Archive for the 'hair' Category

losing my hair

My hair is falling out. A fine, sad network twines across the pillow in the morning. I am forever plucking strands from the corner of the baby’s mouth.

I pull at it, run my fingers through it, checking them compulsively afterward for the telltale evidence. It’s always there, sometimes eight strands at a time, weaving together, blowing away.

I stand in front of the bathroom mirror in the evening, tugging my hair to this side and then the other side, exposing the horror of my widening part. My hair can part anywhere now, given even half a chance. It falls open obscenely.

Losing my hair feels like losing my confidence. I hide under a hat. I try to surreptitiously check my reflection in case it’s ended up even more embarrassing than when I left the house earlier. I am thinking about it while having coffee with a friend. Is she looking at my hair? Is she feeling a little sorry for me?

Bear says I’m being ridiculous, I look exactly the same. My hair is beautiful.


Beautiful is a gross exaggeration, I say. Gross is a better word.

He gets frustrated. Come on, stop it, you’re being vain. It doesn’t matter.

Wait, I say. This is not vanity. I swear.
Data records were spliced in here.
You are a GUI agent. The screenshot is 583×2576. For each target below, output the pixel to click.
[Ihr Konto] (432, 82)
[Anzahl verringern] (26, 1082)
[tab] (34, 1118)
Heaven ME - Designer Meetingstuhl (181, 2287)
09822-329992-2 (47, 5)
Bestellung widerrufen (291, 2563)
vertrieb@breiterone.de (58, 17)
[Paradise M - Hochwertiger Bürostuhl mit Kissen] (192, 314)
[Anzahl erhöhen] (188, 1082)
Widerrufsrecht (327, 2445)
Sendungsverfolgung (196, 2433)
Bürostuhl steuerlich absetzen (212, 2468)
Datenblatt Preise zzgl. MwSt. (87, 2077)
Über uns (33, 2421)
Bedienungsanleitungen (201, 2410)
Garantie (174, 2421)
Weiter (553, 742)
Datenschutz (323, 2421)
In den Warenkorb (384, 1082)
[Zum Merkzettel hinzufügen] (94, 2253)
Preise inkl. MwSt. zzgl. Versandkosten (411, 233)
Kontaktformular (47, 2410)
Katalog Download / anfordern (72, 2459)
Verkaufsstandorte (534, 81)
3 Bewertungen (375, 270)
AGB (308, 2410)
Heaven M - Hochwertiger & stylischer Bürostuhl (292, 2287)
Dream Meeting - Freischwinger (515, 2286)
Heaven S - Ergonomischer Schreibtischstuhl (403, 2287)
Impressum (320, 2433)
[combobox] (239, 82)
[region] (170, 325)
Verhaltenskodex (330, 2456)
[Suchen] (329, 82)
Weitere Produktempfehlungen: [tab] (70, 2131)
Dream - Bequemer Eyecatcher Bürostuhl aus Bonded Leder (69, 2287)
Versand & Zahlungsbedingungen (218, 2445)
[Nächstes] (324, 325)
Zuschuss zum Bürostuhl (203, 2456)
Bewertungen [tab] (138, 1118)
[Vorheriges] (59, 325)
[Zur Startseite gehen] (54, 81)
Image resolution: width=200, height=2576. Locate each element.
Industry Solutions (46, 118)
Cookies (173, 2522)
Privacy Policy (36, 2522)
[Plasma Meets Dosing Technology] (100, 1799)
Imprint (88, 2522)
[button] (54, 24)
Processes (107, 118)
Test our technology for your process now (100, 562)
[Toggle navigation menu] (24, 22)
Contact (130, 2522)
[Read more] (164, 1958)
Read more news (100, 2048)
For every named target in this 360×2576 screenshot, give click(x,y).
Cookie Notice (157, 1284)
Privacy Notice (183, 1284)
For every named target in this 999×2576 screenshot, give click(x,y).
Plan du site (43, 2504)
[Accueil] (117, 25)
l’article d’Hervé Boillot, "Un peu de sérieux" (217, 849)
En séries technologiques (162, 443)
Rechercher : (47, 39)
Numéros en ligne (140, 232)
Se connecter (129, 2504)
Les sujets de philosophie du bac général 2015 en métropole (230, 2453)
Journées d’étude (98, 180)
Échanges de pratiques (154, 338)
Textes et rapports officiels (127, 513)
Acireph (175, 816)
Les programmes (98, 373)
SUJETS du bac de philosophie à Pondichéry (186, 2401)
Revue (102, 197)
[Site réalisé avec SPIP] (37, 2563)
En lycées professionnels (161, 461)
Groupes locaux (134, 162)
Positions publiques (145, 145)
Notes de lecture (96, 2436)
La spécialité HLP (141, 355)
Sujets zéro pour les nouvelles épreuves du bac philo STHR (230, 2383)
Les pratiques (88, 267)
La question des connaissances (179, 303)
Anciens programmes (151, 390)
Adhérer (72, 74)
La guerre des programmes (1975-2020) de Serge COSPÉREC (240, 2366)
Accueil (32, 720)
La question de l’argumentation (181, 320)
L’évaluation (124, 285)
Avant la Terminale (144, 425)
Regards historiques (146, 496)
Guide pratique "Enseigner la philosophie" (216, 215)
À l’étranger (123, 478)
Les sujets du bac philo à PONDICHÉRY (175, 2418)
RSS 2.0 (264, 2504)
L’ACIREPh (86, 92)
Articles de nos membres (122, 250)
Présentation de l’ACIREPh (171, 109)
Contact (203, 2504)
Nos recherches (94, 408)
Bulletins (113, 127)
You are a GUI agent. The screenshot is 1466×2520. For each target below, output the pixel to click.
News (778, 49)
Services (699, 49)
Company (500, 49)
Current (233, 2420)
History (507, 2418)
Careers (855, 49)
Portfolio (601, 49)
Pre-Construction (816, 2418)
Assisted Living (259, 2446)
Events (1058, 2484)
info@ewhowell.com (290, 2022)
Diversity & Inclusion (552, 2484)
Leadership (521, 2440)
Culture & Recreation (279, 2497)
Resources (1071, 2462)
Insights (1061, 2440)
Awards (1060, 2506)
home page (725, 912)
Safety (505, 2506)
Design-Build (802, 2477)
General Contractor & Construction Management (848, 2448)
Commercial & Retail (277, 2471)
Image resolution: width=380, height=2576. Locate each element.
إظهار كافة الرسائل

Actually, I’ve been trending towards fine. I mean, I just wrote this piece, about feeling sexy. And before that I wrote this piece, about not caring about the way I look anymore. So yes, that just happened. I realize I’m sort of contradicting myself now. I tried not to write this piece for that reason, but I’m writing it anyway, because life is contradictory. Also, my hair wasn’t falling out then.

My thinning hair yanks me back into a tightening awareness of my reflection, and I resent it for that, too.

It reminds me of losing my hair other times. This isn’t the first time.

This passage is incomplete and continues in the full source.